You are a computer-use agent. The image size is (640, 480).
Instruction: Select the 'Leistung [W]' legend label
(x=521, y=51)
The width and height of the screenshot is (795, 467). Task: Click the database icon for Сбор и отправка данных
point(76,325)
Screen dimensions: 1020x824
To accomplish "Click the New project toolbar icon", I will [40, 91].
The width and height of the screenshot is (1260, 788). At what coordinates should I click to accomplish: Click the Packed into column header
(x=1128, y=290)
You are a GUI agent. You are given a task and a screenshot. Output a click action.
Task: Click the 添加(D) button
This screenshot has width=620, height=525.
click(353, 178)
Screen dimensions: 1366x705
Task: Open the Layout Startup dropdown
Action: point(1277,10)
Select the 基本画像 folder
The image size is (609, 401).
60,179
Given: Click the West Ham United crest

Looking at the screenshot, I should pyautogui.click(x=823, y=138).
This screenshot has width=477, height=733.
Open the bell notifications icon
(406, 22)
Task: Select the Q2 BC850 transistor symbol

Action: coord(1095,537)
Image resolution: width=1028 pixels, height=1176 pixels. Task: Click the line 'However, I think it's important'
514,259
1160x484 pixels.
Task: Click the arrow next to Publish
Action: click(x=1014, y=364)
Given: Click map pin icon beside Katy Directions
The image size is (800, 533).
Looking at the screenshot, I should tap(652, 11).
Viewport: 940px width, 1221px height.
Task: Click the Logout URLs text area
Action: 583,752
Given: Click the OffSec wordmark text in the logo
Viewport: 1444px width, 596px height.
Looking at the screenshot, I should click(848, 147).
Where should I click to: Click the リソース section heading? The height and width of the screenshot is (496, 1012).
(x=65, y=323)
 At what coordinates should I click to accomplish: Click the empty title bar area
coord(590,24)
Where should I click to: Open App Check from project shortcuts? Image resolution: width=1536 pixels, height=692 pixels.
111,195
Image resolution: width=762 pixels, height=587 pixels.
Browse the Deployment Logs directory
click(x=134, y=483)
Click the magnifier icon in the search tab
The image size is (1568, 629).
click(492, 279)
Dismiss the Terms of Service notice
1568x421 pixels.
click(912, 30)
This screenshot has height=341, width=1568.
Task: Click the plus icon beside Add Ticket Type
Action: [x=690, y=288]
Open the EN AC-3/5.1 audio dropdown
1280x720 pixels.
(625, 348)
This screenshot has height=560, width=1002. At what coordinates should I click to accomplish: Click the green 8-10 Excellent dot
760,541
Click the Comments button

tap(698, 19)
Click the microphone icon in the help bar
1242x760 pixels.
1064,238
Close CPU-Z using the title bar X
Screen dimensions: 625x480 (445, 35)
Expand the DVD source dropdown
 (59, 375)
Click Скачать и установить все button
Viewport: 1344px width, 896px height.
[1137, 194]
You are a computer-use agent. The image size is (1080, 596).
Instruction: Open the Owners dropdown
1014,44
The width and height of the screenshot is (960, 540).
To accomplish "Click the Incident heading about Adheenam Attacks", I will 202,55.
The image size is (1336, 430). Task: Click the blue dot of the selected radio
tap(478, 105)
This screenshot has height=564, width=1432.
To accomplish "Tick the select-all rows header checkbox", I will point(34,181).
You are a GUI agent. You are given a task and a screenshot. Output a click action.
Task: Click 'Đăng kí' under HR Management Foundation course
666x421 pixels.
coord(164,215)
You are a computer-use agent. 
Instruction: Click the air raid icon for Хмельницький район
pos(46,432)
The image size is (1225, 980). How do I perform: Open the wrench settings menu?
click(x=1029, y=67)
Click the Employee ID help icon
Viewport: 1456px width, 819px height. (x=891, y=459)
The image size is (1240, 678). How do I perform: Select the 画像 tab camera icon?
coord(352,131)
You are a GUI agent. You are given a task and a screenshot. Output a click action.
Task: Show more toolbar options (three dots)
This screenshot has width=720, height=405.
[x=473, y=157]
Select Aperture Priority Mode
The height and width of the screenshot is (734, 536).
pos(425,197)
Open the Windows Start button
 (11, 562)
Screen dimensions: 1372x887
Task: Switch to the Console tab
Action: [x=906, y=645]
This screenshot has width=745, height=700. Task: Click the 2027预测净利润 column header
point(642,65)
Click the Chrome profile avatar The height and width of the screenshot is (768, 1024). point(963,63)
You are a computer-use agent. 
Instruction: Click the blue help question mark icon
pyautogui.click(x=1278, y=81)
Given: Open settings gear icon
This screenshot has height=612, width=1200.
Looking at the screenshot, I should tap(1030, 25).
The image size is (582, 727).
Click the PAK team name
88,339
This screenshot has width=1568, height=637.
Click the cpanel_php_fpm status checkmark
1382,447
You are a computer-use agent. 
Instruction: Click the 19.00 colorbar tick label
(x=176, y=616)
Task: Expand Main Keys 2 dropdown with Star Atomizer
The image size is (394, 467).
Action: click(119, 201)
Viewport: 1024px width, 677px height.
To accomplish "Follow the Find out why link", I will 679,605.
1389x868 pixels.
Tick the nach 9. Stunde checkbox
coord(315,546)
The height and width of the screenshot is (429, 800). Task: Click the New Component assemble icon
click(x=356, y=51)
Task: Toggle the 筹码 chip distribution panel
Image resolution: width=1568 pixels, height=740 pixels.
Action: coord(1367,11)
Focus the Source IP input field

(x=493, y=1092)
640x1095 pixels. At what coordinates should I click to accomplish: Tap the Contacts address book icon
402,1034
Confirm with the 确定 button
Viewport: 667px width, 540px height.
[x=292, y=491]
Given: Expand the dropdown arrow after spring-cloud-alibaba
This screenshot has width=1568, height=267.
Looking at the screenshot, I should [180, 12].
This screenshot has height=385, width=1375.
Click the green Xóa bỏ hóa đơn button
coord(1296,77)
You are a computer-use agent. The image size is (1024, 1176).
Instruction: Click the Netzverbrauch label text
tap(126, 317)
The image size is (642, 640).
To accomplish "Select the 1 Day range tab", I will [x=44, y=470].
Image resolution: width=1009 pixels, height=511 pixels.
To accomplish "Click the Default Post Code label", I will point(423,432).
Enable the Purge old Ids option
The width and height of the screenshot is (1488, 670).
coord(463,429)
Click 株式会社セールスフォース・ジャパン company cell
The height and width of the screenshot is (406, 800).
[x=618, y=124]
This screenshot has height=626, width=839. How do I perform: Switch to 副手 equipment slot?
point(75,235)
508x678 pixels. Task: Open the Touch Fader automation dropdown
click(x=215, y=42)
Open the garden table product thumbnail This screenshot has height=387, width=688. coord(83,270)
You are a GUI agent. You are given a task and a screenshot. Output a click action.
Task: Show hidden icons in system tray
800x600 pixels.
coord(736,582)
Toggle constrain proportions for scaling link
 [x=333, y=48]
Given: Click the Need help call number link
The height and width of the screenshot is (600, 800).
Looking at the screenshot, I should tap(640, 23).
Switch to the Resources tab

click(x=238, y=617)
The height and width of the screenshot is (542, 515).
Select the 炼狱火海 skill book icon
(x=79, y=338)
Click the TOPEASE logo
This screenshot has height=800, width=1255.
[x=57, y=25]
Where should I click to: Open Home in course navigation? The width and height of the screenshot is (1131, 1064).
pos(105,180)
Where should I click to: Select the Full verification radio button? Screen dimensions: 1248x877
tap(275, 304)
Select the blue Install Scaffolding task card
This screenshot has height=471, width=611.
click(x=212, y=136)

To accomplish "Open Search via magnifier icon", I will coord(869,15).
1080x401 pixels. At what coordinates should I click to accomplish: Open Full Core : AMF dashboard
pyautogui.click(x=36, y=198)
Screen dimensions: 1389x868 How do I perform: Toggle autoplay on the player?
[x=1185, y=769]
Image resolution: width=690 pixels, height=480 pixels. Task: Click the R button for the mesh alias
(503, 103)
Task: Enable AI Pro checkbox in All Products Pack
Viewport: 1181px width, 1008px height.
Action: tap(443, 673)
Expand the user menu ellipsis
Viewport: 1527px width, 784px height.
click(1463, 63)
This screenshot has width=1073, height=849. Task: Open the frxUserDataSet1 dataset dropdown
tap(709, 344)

**About this exercise**:
State the number of lines holding the word "will" in the listing. Add nothing else.

**Response to this exercise**:
7